▶ **Problem details**
Below are the records; retype each one exactly.

Collected data:
━━━━━━━━━━━━━━━━━━━━

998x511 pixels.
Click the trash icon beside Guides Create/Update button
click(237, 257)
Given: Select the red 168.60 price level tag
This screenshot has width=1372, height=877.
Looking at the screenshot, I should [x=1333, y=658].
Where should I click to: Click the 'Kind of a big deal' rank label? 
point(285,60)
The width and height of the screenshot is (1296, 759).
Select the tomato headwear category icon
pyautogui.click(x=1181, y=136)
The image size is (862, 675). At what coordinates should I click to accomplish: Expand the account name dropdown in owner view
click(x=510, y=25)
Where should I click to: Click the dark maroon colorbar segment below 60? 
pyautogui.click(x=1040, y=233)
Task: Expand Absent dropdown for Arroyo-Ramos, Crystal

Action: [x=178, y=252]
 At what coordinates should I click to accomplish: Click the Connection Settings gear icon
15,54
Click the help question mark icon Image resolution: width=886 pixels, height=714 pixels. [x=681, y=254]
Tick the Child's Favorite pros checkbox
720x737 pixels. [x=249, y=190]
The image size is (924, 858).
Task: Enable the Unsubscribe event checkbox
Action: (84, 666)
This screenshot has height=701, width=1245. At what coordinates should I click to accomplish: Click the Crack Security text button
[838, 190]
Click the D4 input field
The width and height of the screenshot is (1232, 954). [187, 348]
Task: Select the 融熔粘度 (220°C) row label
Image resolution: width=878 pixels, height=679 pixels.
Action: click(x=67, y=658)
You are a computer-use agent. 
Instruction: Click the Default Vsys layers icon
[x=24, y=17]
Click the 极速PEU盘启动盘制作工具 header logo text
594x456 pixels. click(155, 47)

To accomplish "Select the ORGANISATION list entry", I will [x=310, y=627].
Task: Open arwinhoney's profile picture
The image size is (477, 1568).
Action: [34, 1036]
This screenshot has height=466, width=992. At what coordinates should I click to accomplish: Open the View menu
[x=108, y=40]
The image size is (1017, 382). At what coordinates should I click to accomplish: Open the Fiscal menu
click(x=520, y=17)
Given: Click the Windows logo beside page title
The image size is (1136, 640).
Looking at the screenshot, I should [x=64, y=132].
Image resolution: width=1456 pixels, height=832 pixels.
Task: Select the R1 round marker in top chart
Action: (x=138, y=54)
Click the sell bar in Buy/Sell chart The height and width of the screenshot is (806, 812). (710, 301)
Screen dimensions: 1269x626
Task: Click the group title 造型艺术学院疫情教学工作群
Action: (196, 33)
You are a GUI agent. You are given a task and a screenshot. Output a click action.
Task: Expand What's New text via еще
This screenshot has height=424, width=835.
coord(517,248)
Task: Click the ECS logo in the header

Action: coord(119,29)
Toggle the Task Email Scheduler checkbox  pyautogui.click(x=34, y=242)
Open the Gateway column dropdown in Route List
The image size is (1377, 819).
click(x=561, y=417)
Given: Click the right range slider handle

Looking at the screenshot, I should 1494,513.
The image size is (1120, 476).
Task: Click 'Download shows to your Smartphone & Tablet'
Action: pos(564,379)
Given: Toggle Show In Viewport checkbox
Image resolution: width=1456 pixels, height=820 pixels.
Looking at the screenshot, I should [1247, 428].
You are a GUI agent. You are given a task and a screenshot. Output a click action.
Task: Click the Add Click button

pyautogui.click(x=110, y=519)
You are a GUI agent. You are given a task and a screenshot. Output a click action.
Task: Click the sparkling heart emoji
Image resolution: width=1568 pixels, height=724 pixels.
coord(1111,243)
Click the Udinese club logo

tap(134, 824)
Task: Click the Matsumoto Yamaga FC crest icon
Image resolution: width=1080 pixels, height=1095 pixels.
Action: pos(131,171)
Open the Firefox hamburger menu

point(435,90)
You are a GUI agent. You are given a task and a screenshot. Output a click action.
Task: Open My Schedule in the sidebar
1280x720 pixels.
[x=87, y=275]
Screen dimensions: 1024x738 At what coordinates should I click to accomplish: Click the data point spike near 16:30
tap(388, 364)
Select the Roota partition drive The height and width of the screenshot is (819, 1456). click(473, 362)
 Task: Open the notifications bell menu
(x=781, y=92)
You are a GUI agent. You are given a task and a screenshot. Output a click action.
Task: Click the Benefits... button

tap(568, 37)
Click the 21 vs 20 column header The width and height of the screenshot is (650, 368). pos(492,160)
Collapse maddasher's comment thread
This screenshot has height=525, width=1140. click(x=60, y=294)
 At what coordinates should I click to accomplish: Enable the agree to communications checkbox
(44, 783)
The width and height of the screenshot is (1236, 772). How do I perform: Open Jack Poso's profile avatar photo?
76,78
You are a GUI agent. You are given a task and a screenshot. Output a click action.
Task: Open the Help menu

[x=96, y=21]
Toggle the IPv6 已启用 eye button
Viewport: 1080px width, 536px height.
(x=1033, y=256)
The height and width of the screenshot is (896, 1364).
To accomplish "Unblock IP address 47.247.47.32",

━━━━━━━━━━━━━━━━━━━━

▶ **Output below**
998x511 pixels.
Click the trash icon beside Guides Create/Update button
click(237, 257)
Given: Select the red 168.60 price level tag
This screenshot has width=1372, height=877.
Looking at the screenshot, I should [x=1333, y=658].
Where should I click to: Click the 'Kind of a big deal' rank label? 
point(285,60)
The width and height of the screenshot is (1296, 759).
Select the tomato headwear category icon
pyautogui.click(x=1181, y=136)
The image size is (862, 675). At what coordinates should I click to accomplish: Expand the account name dropdown in owner view
click(x=510, y=25)
Where should I click to: Click the dark maroon colorbar segment below 60? 
pyautogui.click(x=1040, y=233)
Task: Expand Absent dropdown for Arroyo-Ramos, Crystal

Action: [x=178, y=252]
 At what coordinates should I click to accomplish: Click the Connection Settings gear icon
15,54
Click the help question mark icon Image resolution: width=886 pixels, height=714 pixels. [x=681, y=254]
Tick the Child's Favorite pros checkbox
720x737 pixels. [x=249, y=190]
The image size is (924, 858).
Task: Enable the Unsubscribe event checkbox
Action: (84, 666)
This screenshot has height=701, width=1245. At what coordinates should I click to accomplish: Click the Crack Security text button
[838, 190]
Click the D4 input field
The width and height of the screenshot is (1232, 954). [187, 348]
Task: Select the 融熔粘度 (220°C) row label
Image resolution: width=878 pixels, height=679 pixels.
Action: click(x=67, y=658)
You are a computer-use agent. 
Instruction: Click the Default Vsys layers icon
[x=24, y=17]
Click the 极速PEU盘启动盘制作工具 header logo text
594x456 pixels. click(155, 47)

To accomplish "Select the ORGANISATION list entry", I will [x=310, y=627].
Task: Open arwinhoney's profile picture
The image size is (477, 1568).
Action: [34, 1036]
This screenshot has height=466, width=992. At what coordinates should I click to accomplish: Open the View menu
[x=108, y=40]
The image size is (1017, 382). At what coordinates should I click to accomplish: Open the Fiscal menu
click(x=520, y=17)
Given: Click the Windows logo beside page title
The image size is (1136, 640).
Looking at the screenshot, I should [x=64, y=132].
Image resolution: width=1456 pixels, height=832 pixels.
Task: Select the R1 round marker in top chart
Action: (x=138, y=54)
Click the sell bar in Buy/Sell chart The height and width of the screenshot is (806, 812). (710, 301)
Screen dimensions: 1269x626
Task: Click the group title 造型艺术学院疫情教学工作群
Action: (196, 33)
You are a GUI agent. You are given a task and a screenshot. Output a click action.
Task: Expand What's New text via еще
This screenshot has height=424, width=835.
coord(517,248)
Task: Click the ECS logo in the header

Action: coord(119,29)
Toggle the Task Email Scheduler checkbox  pyautogui.click(x=34, y=242)
Open the Gateway column dropdown in Route List
The image size is (1377, 819).
click(x=561, y=417)
Given: Click the right range slider handle

Looking at the screenshot, I should 1494,513.
The image size is (1120, 476).
Task: Click 'Download shows to your Smartphone & Tablet'
Action: pos(564,379)
Given: Toggle Show In Viewport checkbox
Image resolution: width=1456 pixels, height=820 pixels.
Looking at the screenshot, I should [1247, 428].
You are a GUI agent. You are given a task and a screenshot. Output a click action.
Task: Click the Add Click button

pyautogui.click(x=110, y=519)
You are a GUI agent. You are given a task and a screenshot. Output a click action.
Task: Click the sparkling heart emoji
Image resolution: width=1568 pixels, height=724 pixels.
coord(1111,243)
Click the Udinese club logo

tap(134, 824)
Task: Click the Matsumoto Yamaga FC crest icon
Image resolution: width=1080 pixels, height=1095 pixels.
Action: pos(131,171)
Open the Firefox hamburger menu

point(435,90)
You are a GUI agent. You are given a task and a screenshot. Output a click action.
Task: Open My Schedule in the sidebar
1280x720 pixels.
[x=87, y=275]
Screen dimensions: 1024x738 At what coordinates should I click to accomplish: Click the data point spike near 16:30
tap(388, 364)
Select the Roota partition drive The height and width of the screenshot is (819, 1456). click(473, 362)
 Task: Open the notifications bell menu
(x=781, y=92)
You are a GUI agent. You are given a task and a screenshot. Output a click action.
Task: Click the Benefits... button

tap(568, 37)
Click the 21 vs 20 column header The width and height of the screenshot is (650, 368). pos(492,160)
Collapse maddasher's comment thread
This screenshot has height=525, width=1140. click(x=60, y=294)
 At what coordinates should I click to accomplish: Enable the agree to communications checkbox
(44, 783)
The width and height of the screenshot is (1236, 772). How do I perform: Open Jack Poso's profile avatar photo?
76,78
You are a GUI agent. You are given a task and a screenshot. Output a click action.
Task: Open the Help menu

[x=96, y=21]
Toggle the IPv6 已启用 eye button
Viewport: 1080px width, 536px height.
(x=1033, y=256)
The height and width of the screenshot is (896, 1364).
To accomplish "Unblock IP address 47.247.47.32",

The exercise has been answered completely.